Pregnancy is High-Risk Mortality Factor Among PAH Women, ROPAC Study Reveals
Pregnancy among women with heart diseases is generally safe, with just a few deaths being reported in the ROPAC registry during a 10-year period. However, pregnancy was found to be linked to an increased mortality risk among women with pulmonary arterial hypertension (PAH).
The most recent results of this worldwide, long-term study were reported at European Society of Cardiology (ESC) Congress 2018, in a presentation titled “ROPAC – Pregnancy in women with cardiovascular disease: trends in outcome from 10 years ESC Registry of Pregnancy and Cardiac Disease.”
ROPAC stands for Registry Of Pregnancy And Cardiac disease, and is a project focused on determining maternal and fetal mortality and morbidity among women with cardiac disease in different countries.
Data from the ROPAC registry shows that approximately one in every 10 women with PAH died during pregnancy or shortly after giving birth.
“Pregnancy is safe for most women with heart disease but for some it is too risky. Our study shows that fewer women with heart disease die or have heart failure during pregnancy than ten years ago. However, nearly one in ten women with pulmonary arterial hypertension died during pregnancy or early post-partum,” Jolien Roos-Hesselink, MD, one of the principal investigators of ROPAC, said in a press release. Roos-Hesselink also is a professor at Erasmus Medical Centre in the Netherlands.
Still, ROPAC researchers believe that with proper follow-up and counseling, safe pregnancies and better outcomes can be achieved among these patients.
“Pre-pregnancy counseling is crucial to identify women who should be advised against pregnancy, initiate timely treatment – for instance in those with severe valvular heart disease, and to discuss the risks and options,” Roos-Hesselink said.
During pregnancy, a woman’s heart is forced to increase its rate by 10-20%, and to pump up to 50% more blood, in order to fully respond to the demands of the developing fetus. While the heart is optimized to handle this extra work and effort, pregnancy can be a risky situation for women with heart diseases.
In fact, heart disease is seen as the top reason women die during pregnancy in developed countries, and estimates indicate that the burden of maternal heart disease is rising.

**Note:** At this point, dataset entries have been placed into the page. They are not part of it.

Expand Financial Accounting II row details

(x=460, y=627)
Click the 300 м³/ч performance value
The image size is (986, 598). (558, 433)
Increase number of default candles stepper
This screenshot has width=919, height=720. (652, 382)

The ROPAC registry study aimed to explore the risks for both mother and child among women with cardiac diseases.
The latest data covered a total of 5,739 pregnancies of women with heart disease, who were recruited in 138 sites across 53 countries, from 2007 to 2018.
The most common heart condition, affecting 57% of the women, was congenital heart disease (born with a heart malformation) that was surgically corrected in the majority of the cases at a young age. Other diagnoses were valvular heart disease (29%), cardiomyopathy (8%), aortic disease (4%), ischemic heart disease (2%), and PAH (1%).

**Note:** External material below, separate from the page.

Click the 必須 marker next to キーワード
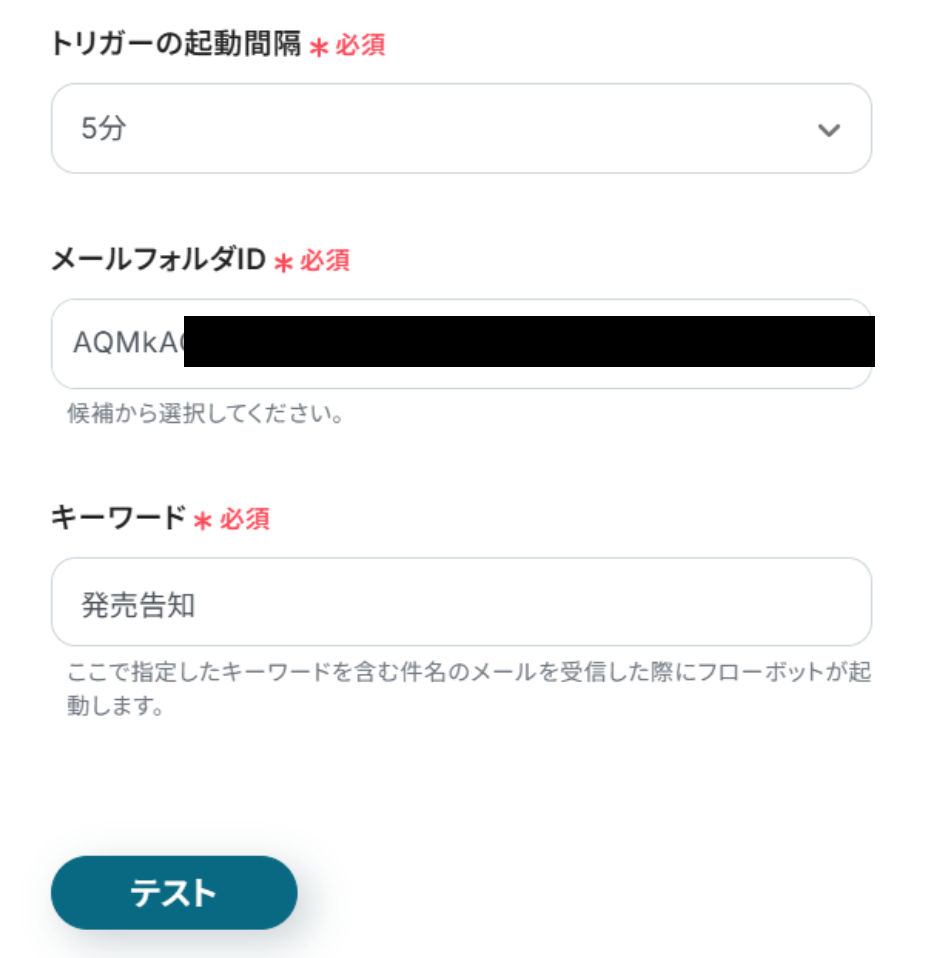This screenshot has width=941, height=958. 244,519
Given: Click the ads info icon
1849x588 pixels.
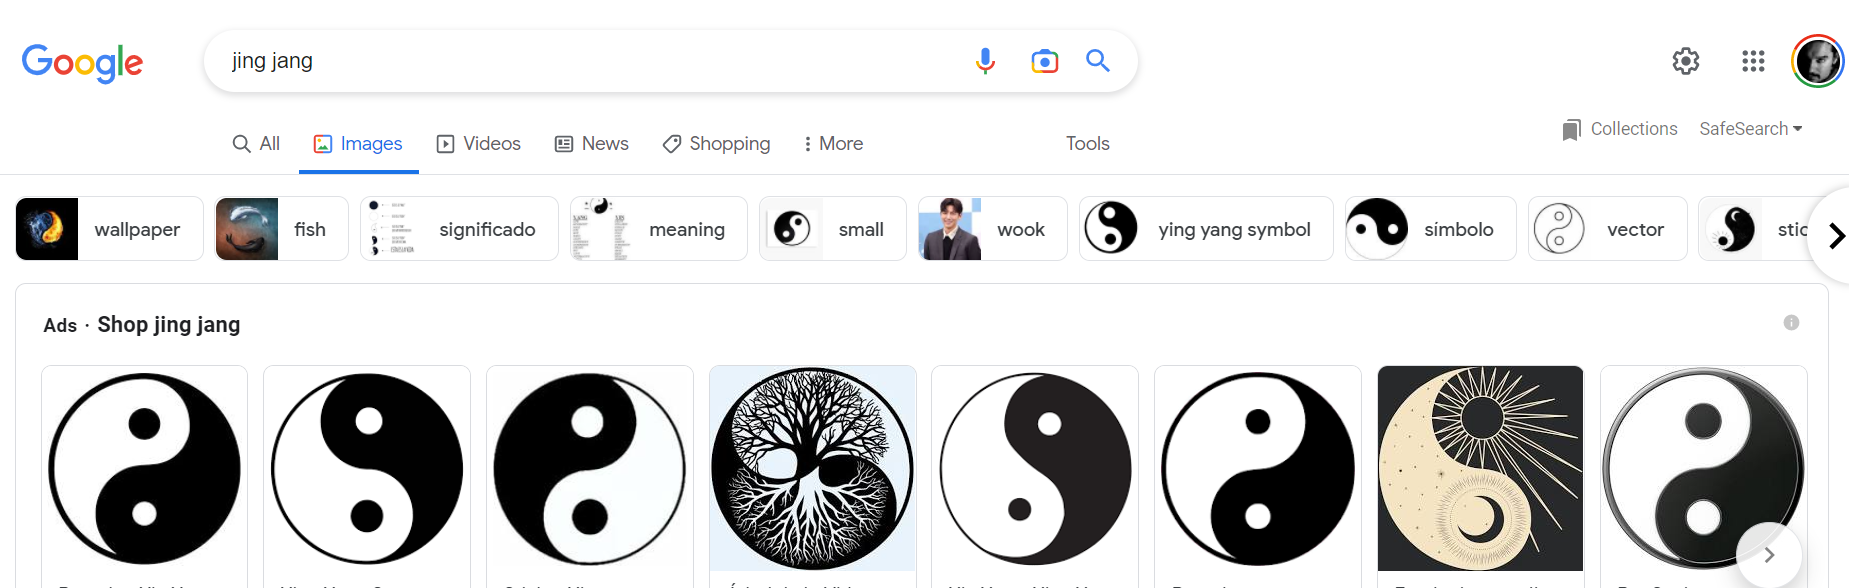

Pregnancy records revealed that the frequency of cases considered high risk of mortality by the World Health Organization (WHO classification IV) increased from about 1% in 2007 to slightly more than 10% in 2018.
“This suggests that more women with very high risk heart diseases are becoming pregnant than in the past,” Roos-Hesselink said. “This is probably because corrective surgery has improved survival and more women reach reproductive age, and perhaps doctors are becoming more selective in who they advise to avoid pregnancy.”
The researchers found that only 0.6% of women with cardiac diseases died during pregnancy or the early post-partum period. Although this is a very low frequency, it is still 100 times higher than that reported in the general population, which is of 0.007%.
Death rates increased particularly in women with PAH (9%), and they also were the patients who showed the highest rate of heart failure events.
“After an initial increase in maternal mortality and new diagnoses of heart failure during pregnancy between 2007 and 2010, these rates have been declining. This occurred despite the presence of more very high risk women with heart disease being included in our registry as time went by,” Roos-Hesselink said.
Roos-Hesselink believes this could in part be due to greater awareness of the specific problems and better management of pregnant women with heart disease.
In general, women are more likely to have complications during pregnancy if they have had heart failure, diminished exercise capacity, decreased pump function of the heart, or use of anticoagulant medications before becoming pregnant.
In August 2018, the ESC released the second edition guidelines for the management of cardiovascular diseases during pregnancy in a study published at the European Heart Journal. The study, “2018 ESC Guidelines for the management of cardiovascular diseases during pregnancy,” provides an update overview on diagnostic techniques, risk assessment measures, and cardiovascular medicines available for this at-risk population.